Tips for helping your spouse while you’re traveling
Sometimes the idea of traveling and leaving your spouse at home with the kids can seem like a scary thought. And it’s not because they can’t do it on their own. No matter which spouse travels, it’s usually easier to share the workload when it comes to household chores and kids. I’ll just send a shout out to single parents everywhere, I am truly amazed and respect what you do every day. Anyway, here are my tips to helping your spouse maintain the household while you are traveling.
1) Maintain a Master Schedule: Thanks to technology, our master schedule is on our iPhones. We don’t share every aspect of each other’s daily schedules. But we do have a “Family” calendar group on iCal that we add to very regularly. An example of things we put on the shared calendar would be sports games/practices, orthodontist appointments, club activities at school, birthday parties, cotillion, etc. Before one of us hits the road, we review the “Family” calendar to make sure we are all on the same page.
When the boys were little (before iCal), I would type up a daily schedule for reference and post it on the refrigerator. Once I had the template on the computer, it was easy to change for each trip. That way, no matter who was watching the boys, they would have something to refer to for nap times, bath routines, bottle feedings, bedtime routine etc. While most of us are easily reachable by phone while traveling, the master schedule cuts down on interruptions for everyday tasks.
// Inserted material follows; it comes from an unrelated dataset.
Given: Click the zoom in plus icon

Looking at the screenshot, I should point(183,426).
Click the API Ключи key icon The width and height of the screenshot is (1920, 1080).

We also load our flight information on the master schedule so that each of us can have that information at our fingertips if we need it.
2) Let your Village Know: Even before we had kids, we’d always let our closest friends and family know that one of us was roughing it at home alone for a while. Hubby isn’t exactly talented in the cooking department, so he was happy to be asked over to dinner with friends and/or family. With kids in the mix we notify school, family, babysitters and backup carpool parents. Other parents are quick to offer rides to events, or have your kids over to spend the night just so they can help you out. I don’t know about you, but I’ll take all the help I can get.
3) Stock the house like you’re preparing for a snowstorm: When news of an impending snowstorm hits our area, we stock up and prepare our home in case we are stuck for a few days. I kind of do the same thing when I’m the one traveling. Hubby and the boys aren’t stuck at home while I’m gone, but they aren’t going to be eager to run household errands either.
The biggest thing for our house is assembling meals. I assemble their favorite meals and label them, so that Hubby (or the after school sitter) just has to put them in the oven or the crockpot. Stocking the fridge with fruits and vegetables is another must do. Otherwise, my family would contract scurvy while I’m gone. They tend to eat out a lot if I don’t prepare some options for them. Being all caught up on the household laundry a day or two before departure is a big help too. While it makes it easier for me to pack, it also keeps the calls for lost uniforms and underwear to a minimum. On the flip side, Hubby always makes sure my car has a full tank of gas, and that sports equipment for the boys is stored and easily accessible.
4) Develop a system for keeping in touch: Some families agree to a nightly call to keep in touch. I found that when my kids were little, a call home from a traveling parent would upset them more than anything else, so we got out of the habit. I think it also depends on your kids and your travel habits. Our boys are used to a decent amount of travel for Mom and Dad. Hubby sometimes leaves post it notes in funny places for our boys to find. They might find one on their bathroom mirror, sports helmet, book, school bag, or even in their car seat. The messages vary from “I’ll miss you” to “help take care of your brothers”. Now that my boys are teens and tweens, they’ll text me if they want to talk. I try to make a point to text them during a trip with a funny photo or interesting story.
Hubby and I have agreed that as long as we have some kind of communication once a day, we’re all good. Phone calls or texts work for us, since one of us might fall asleep exhausted. Traveling for work usually means you don’t have a lot of time to catch up on the phone with your spouse. Last fall I attended a conference that had meetings from 8am until 9pm with a small break for lunch. By the time I got back to my hotel room, I just wanted to relax in quiet for a little while. On the flip side, I communicate mostly by text if Hubby is the one traveling. I never know if I am interrupting an important meeting, so texting seems better.
5) Relax!! – Your spouse or caregiver is perfectly capable and trustworthy, otherwise you wouldn’t have even entertained this idea. Believe in them. Don’t let them see you sweat. The more nervous you are about leaving, the more your family will be too. If this is your first trip away, you have to start somewhere. Separation Anxiety is normal, but should get easier each time. Just think, if the first time you are away from your family is in an emergency, you’ll really be stressed. Once you’ve prepared as much as you can, it’s time to let go. Whether that means you can now focus on the work at hand, or truly enjoy some vacation time away from home, you deserve it, and so does your family.